Quero reiterar a minha relação de amizade e de respeito pelo dr. Francisco Assis. Tenho o dever de respeitar as opções que cada um.

Ficou surpreendido?
Surpreendido fiquei.

Já teve oportunidade de falar com Francisco Assis?
Ainda não.

A que atribui esta ligação de Francisco Assis a Pedro Nuno Santos?
Eu sei porque é que Pedro Nuno terá querido levar o Francisco Assis para a candidatura. É evidente que o Pedro Nuno quis ter algumas personalidades que lhe podem dar uma marca de ser alguém que também consegue dialogar ao centro. Aliás, o esforço que fez na entrevista de ontem (terça-feira) é um esforço todo ele concentrado nesse objectivo. Estou em crer que não é suficiente para uma marca de posicionamento político que é muito clara aos olhos dos portugueses.

Qual é essa marca?
Uma marca de um relativo enclausuramento num diálogo mais fechado à esquerda, que tem naturalmente vantagens, mas comporta também desvantagens naquilo que tem que ver com a afirmação dessa tal autonomia, dessa grande autonomia, daquilo que é um espaço essencial do pluralismo, da diversidade, da compatibilização das liberdades, da autonomia para empreender, para criar riqueza com o valor da igualdade, que são valores que devem caminhar juntos.

Aquele enquistamento de que falava há pouco?
A minha candidatura é uma candidatura que fala para todos e todas as forças políticas e sociais e que se afirma claramente como candidatura capaz de mobilizar a sociedade.

Quem irá propor para presidente do Partido Socialista, no caso de ser eleito secretário-geral? Carlos César?
Tenho tido uma relação com o presidente do partido de grande cordialidade, que permitiu construir uma relação de amizade que estimo e que considero. Temos de ver depois das eleições.

E que lugar teria Pedro Nuno Santos na sua direcção?
Teria todo o gosto em poder contar com ele no futuro.

Teria lugar no seu secretariado?
Dava um grande contributo no secretariado nacional do PS. Se estiver disponível, terei todo o gosto.

Pedro Nuno Santos não é um activo tóxico para o partido?
Quando falamos das pessoas no desempenho de funções públicas e quando sentimos que as pessoas dão o melhor que sabem, não devemos utilizar essa linguagem de activos tóxicos.
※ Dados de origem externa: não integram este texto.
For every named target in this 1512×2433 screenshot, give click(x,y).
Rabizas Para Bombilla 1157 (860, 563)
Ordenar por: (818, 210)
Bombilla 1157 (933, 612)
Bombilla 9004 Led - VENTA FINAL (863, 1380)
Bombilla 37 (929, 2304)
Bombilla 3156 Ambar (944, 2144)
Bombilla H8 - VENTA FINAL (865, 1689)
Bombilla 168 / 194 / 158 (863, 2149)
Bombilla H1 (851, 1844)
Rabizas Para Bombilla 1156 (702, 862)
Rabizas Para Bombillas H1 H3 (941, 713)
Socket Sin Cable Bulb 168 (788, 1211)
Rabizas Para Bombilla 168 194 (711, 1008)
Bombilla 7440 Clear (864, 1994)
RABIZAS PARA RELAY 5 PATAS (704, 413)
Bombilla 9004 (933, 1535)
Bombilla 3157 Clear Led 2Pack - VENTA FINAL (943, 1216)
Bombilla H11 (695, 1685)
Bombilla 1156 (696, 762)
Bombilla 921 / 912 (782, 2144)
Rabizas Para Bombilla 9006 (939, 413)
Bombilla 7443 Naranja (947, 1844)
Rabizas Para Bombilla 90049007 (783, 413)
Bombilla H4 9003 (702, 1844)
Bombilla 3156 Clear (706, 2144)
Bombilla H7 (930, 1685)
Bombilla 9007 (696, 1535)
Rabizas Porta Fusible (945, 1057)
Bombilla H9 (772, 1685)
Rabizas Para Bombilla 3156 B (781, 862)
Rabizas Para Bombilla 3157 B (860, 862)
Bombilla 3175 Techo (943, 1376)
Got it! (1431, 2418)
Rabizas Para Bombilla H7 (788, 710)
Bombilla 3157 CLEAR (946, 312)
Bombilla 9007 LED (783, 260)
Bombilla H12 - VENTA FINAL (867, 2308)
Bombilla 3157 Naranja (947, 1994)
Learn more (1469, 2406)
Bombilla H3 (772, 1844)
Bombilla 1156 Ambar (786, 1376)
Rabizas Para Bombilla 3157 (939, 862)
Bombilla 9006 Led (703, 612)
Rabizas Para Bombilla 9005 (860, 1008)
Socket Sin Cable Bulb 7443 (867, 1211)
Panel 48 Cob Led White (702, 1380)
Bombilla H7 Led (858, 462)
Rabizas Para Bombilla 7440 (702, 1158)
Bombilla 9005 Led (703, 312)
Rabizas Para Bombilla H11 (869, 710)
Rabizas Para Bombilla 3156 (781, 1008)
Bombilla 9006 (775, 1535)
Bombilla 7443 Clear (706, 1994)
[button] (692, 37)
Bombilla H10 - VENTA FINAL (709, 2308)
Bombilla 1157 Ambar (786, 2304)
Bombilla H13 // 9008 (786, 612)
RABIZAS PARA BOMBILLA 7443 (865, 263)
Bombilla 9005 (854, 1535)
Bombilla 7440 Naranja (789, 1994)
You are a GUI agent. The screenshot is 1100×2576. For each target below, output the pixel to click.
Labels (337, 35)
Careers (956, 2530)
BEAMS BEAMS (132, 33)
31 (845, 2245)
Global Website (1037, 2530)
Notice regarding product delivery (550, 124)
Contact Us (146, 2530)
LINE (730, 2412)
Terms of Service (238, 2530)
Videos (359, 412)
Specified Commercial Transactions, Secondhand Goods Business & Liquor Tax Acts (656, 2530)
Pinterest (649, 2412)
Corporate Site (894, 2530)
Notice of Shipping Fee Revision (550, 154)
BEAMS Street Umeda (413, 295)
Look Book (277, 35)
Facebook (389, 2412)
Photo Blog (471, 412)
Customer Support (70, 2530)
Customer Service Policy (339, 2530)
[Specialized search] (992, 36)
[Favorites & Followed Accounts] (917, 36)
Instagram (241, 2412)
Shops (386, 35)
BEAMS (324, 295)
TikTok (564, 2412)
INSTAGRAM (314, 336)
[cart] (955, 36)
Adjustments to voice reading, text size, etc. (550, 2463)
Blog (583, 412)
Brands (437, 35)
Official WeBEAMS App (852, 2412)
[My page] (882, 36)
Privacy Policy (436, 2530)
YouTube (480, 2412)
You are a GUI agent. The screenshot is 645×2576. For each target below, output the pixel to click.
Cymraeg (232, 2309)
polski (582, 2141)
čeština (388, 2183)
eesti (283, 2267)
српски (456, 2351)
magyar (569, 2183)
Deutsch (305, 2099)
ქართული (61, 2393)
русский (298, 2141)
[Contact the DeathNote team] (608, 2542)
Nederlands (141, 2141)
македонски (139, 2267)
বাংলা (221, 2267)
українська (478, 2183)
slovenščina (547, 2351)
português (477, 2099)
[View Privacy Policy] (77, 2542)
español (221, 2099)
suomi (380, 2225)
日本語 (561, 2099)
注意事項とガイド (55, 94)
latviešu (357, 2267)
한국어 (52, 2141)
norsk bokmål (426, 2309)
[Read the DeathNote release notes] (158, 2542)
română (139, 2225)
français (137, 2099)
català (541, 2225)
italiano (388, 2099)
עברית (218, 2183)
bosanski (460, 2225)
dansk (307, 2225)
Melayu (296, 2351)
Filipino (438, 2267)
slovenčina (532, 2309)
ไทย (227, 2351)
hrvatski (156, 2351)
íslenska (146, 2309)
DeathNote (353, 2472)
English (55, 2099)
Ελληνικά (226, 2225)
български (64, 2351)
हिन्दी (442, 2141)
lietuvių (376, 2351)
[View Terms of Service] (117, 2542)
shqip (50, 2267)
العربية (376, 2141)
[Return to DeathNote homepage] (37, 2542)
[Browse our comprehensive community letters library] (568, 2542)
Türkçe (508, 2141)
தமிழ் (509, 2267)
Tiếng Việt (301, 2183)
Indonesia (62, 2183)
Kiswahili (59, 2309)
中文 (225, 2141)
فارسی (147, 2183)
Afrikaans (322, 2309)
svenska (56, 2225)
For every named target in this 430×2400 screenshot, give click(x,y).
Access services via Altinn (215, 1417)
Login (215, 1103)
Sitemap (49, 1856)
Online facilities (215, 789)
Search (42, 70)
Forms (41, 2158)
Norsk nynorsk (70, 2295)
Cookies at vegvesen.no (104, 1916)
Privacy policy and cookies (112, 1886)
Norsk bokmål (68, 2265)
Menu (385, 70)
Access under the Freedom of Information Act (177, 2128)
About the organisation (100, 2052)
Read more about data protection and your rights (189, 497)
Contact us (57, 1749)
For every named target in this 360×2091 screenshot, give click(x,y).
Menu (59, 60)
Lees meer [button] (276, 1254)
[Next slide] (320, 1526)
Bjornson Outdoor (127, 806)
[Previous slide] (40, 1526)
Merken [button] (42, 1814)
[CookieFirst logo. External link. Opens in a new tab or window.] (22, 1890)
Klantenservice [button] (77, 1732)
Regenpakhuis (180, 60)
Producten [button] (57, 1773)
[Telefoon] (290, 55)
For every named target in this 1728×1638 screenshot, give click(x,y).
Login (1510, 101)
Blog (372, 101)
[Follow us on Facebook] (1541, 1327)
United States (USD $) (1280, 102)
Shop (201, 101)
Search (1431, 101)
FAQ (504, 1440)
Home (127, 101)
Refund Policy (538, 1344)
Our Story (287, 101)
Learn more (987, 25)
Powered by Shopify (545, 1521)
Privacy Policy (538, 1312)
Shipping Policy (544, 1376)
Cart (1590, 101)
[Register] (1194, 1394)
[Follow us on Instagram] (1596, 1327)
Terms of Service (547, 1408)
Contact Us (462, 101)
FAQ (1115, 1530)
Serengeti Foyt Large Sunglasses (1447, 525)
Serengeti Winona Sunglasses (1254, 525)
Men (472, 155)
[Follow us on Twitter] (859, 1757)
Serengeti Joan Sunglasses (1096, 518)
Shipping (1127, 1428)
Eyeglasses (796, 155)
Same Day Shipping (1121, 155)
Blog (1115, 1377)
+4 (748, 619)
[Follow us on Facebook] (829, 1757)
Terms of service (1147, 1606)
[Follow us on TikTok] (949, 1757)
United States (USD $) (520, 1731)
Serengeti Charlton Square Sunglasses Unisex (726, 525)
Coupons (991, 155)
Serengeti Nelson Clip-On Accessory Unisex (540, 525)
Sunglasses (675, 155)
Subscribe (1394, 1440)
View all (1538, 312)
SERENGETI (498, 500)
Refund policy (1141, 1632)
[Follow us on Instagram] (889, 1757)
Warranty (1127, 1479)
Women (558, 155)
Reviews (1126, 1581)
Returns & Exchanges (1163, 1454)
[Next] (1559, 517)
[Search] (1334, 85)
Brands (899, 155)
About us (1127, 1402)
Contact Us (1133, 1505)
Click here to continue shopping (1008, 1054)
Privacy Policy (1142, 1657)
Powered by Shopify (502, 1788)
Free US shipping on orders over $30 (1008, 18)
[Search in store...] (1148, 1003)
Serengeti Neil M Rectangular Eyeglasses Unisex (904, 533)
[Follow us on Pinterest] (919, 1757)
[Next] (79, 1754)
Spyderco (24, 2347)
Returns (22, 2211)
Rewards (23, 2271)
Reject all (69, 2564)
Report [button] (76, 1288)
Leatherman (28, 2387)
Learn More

O próprio Pedro Nuno já reconheceu que cometeu erros. Julgo que não devo acrescentar nada mais àquilo que ele próprio já disse.

Teria lugar como ministro num governo seu?
Quero contar com Pedro Nuno no futuro, ganhando as eleições no PS e ganhando as eleições no país, assim ele esteja disponível para poder participar nesse percurso comum.

E António Costa? Acha que está politicamente morto?
Eu entendo que o António Costa tem ainda um percurso político no futuro.

Ele próprio disse que não se via tão cedo a desempenhar qualquer cargo.
Entendo o que ele disse, considerando as características deste processo, que pode ser duradouro e complexo. Todavia, por aquilo que se vai conhecendo, aquilo que, numa primeira fase, apareceu como muito complexo, afinal, pode ser algo de mais simples e de menos complexo. Se assim for, e se houver a celeridade desejável no esclarecimento desta matéria, particularmente no que respeita ao primeiro-ministro...

Até dia 10 de Março?
Não quero colocar as coisas nesses termos. Quero, mais uma vez, colocar a questão em termos de interesse nacional, ou seja, este processo teve um impacto político nacional muito significativo e teve um impacto internacional na imagem do Estado português. É desejável que, tão breve quanto possível, sem colocar em causa, naturalmente, a profundidade e a segurança dos termos da administração da Justiça, seja clarificado.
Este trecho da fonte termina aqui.